Seja qual for, ele funciona: as tartarugas-de-couro são as únicas com uma dieta composta apenas por essa presa gelatinosa.
A cobra que come outras cobras
Você pode pensar que cobras venenosas como a boca de algodão e as cascavéis que habitam florestas de pinheiros no sudeste dos EUA têm pouco a temer. Mas há outra serpente nestes bosques que as ameaçam.
É a cobra índigo Drymarchon couperi, que pode crescer até cerca de 2,5 m, e tem grandes escamas pretas com um brilho iridescente. Sua dieta inclui uma variedade de animais, de roedores e pássaros a sapos e tartarugas. Mas o que as cobras desse gênero mais gostam é de comer outras cobras. Eles fazem isso sem veneno ou constrição.

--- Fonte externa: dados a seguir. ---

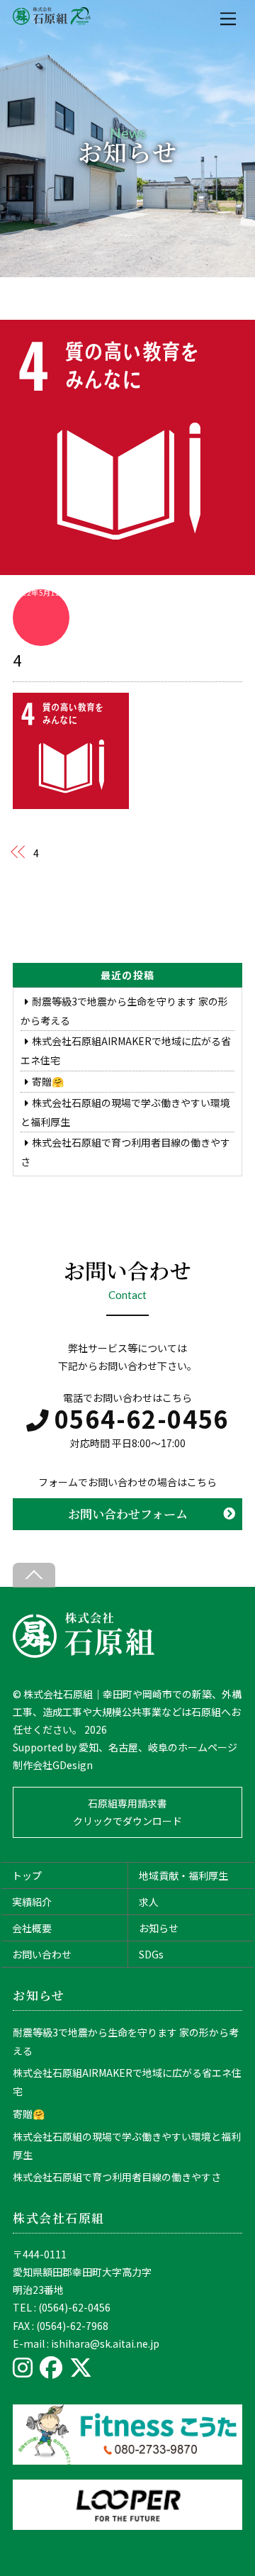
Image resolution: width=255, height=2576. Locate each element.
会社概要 (32, 1928)
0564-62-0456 (142, 1418)
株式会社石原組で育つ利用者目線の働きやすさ (117, 2177)
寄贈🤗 (48, 1081)
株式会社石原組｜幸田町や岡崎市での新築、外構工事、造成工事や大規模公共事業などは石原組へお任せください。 (127, 1711)
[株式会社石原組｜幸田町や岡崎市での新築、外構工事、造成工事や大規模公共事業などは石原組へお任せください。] (83, 1653)
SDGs (151, 1954)
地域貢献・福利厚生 (183, 1875)
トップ (27, 1875)
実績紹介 (32, 1902)
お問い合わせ (42, 1954)
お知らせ (158, 1928)
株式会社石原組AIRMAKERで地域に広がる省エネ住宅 (127, 2081)
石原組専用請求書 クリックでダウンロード (127, 1812)
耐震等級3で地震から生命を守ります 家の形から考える (126, 2041)
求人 (149, 1902)
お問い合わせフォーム (128, 1513)
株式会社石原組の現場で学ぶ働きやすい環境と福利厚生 (127, 2145)
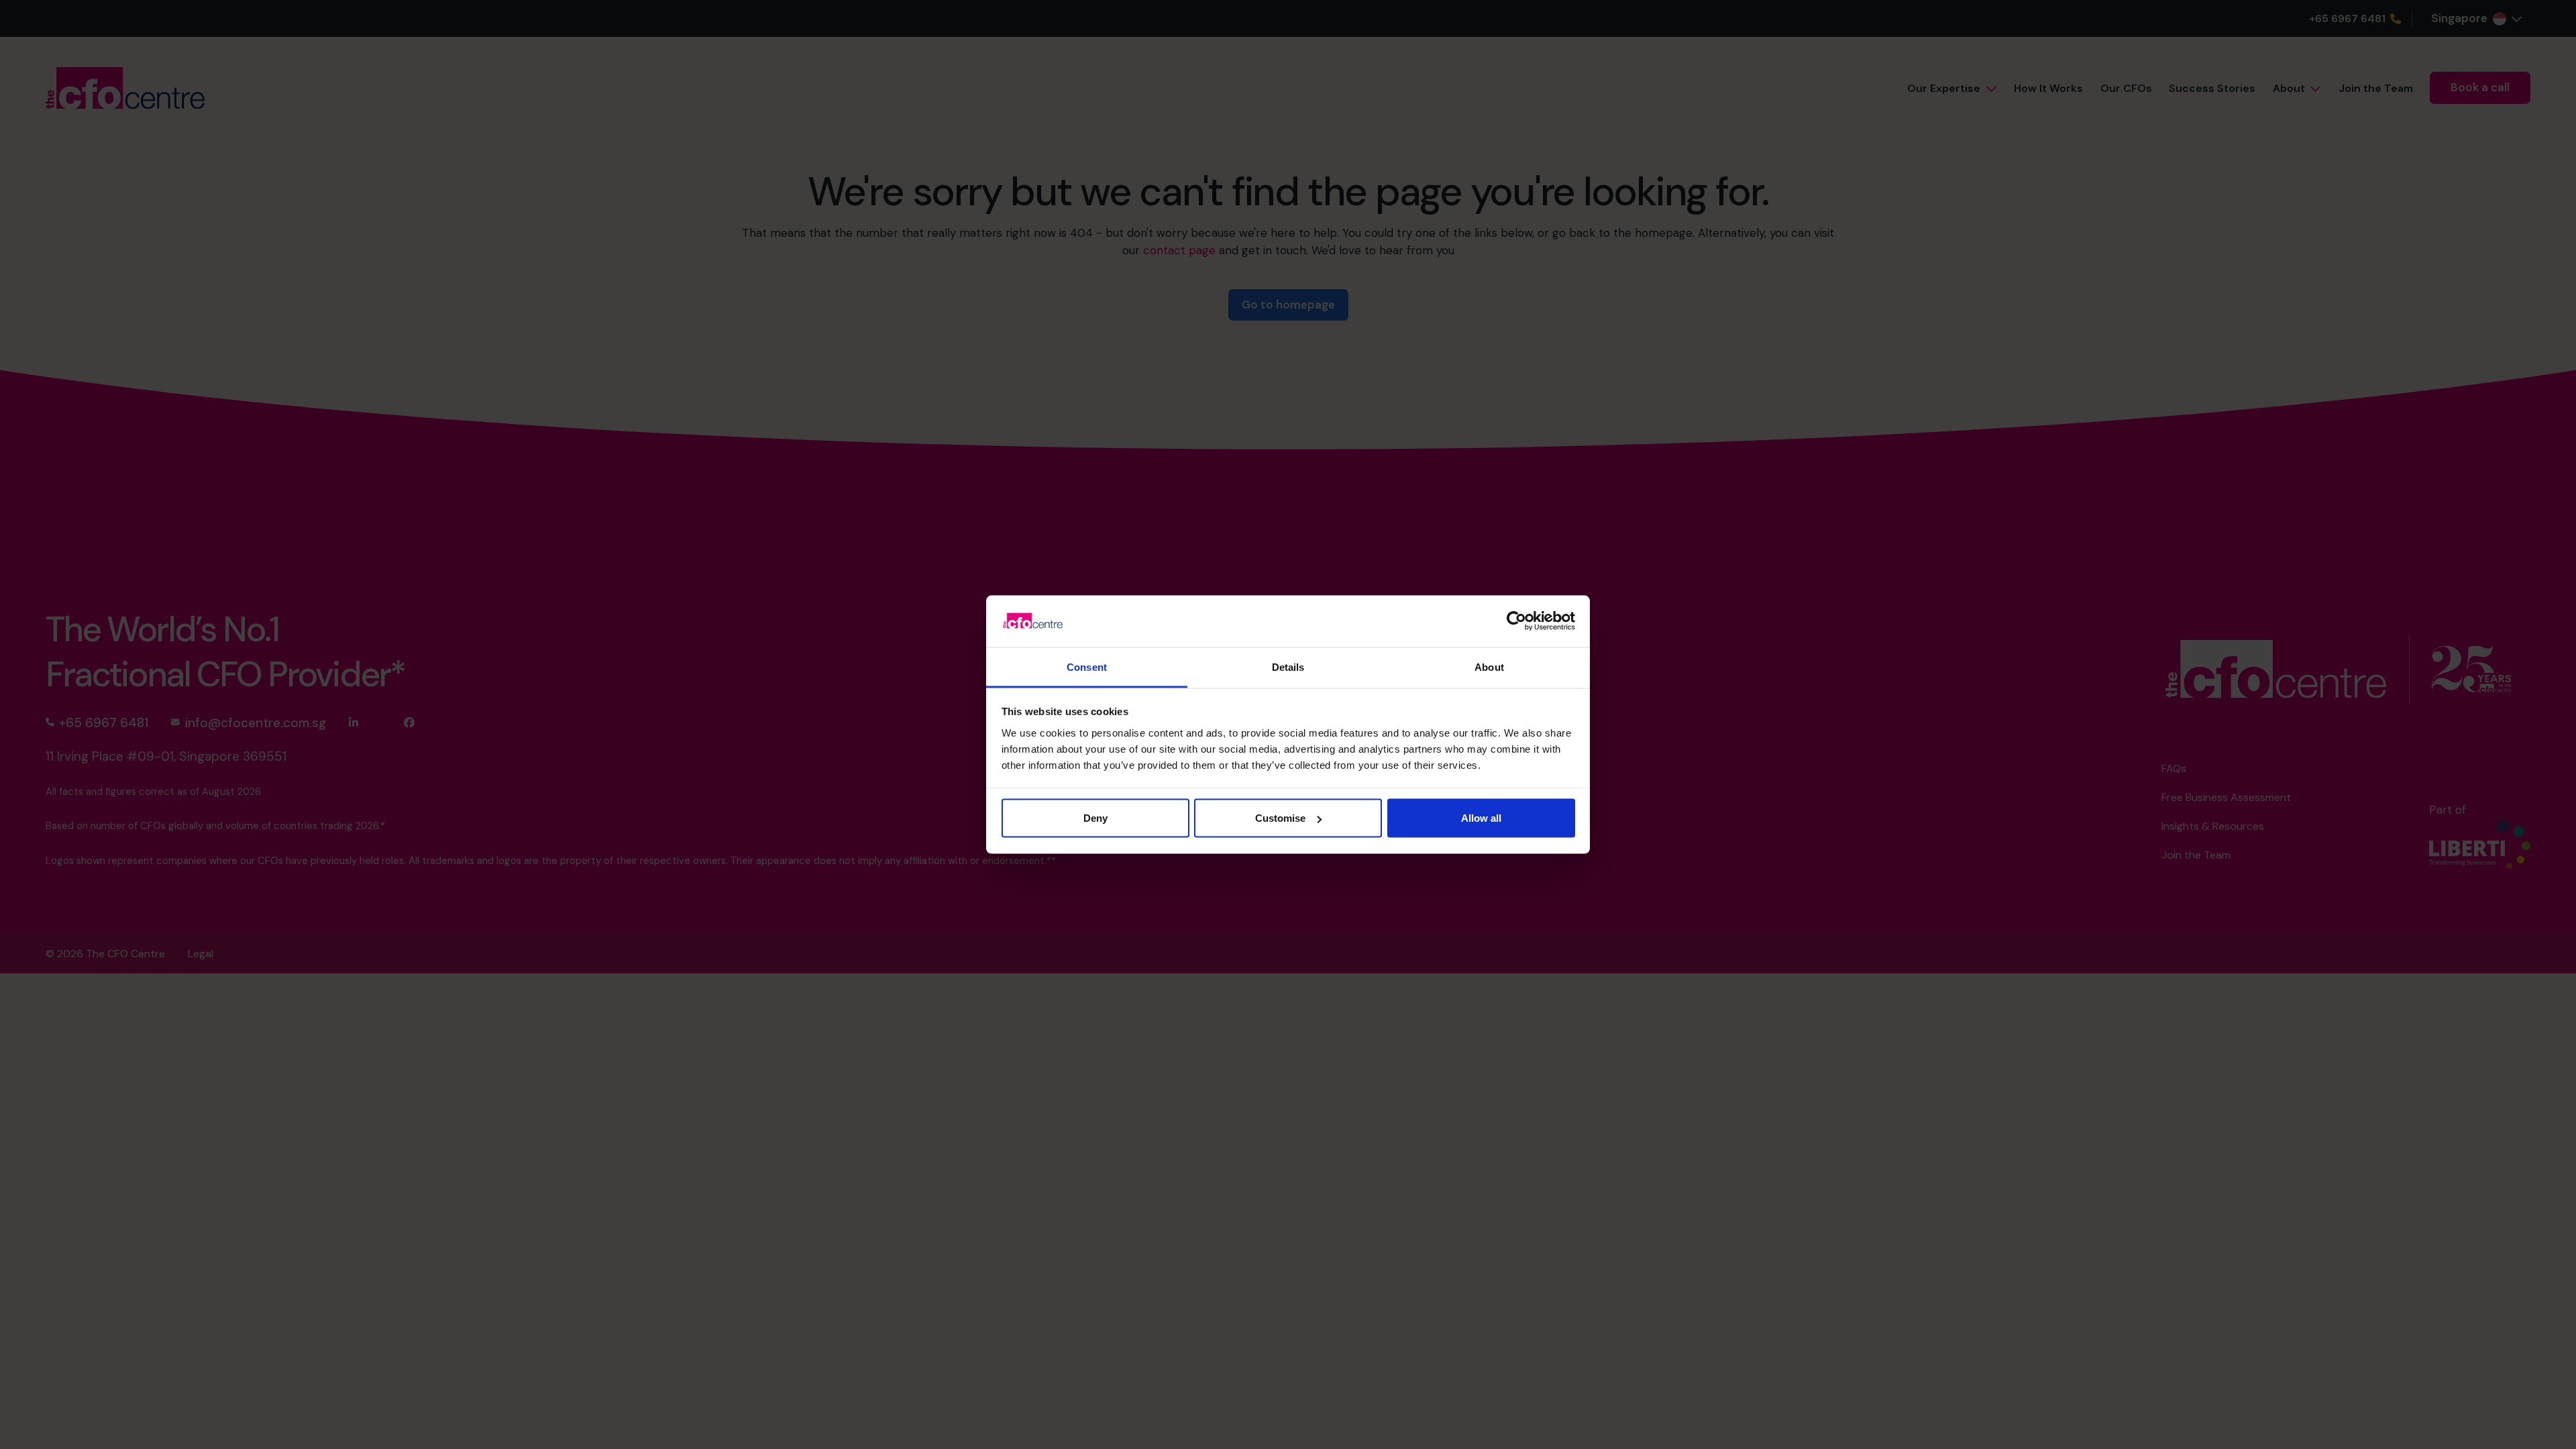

“Eles normalmente atacam a cabeça ou o pescoço de outras cobras, mastigando a presa até que seja subjugada o suficiente para engolir”, diz Houston Chandler, diretor de ciências da Orianne Society – nome em homenagem à filha do cofundador Thomas Kaplan – com sede na Geórgia. “Como as cobras índigo são tão grandes, elas podem facilmente dominar cobras menores, arrastando-as e empurrando-as à vontade.”
Pesquisas recentes sugerem que as cobras índigo também podem ter alguma imunidade contra o veneno de outras espécies, caso sejam mordidas na briga.
Tudo isso mostra que defesas como espinhos, ventosas, armaduras e até veneno não podem tornar um animal invencível. Assim como o Superman é vulnerável à kryptonita, a evolução tem uma maneira de nivelar o jogo.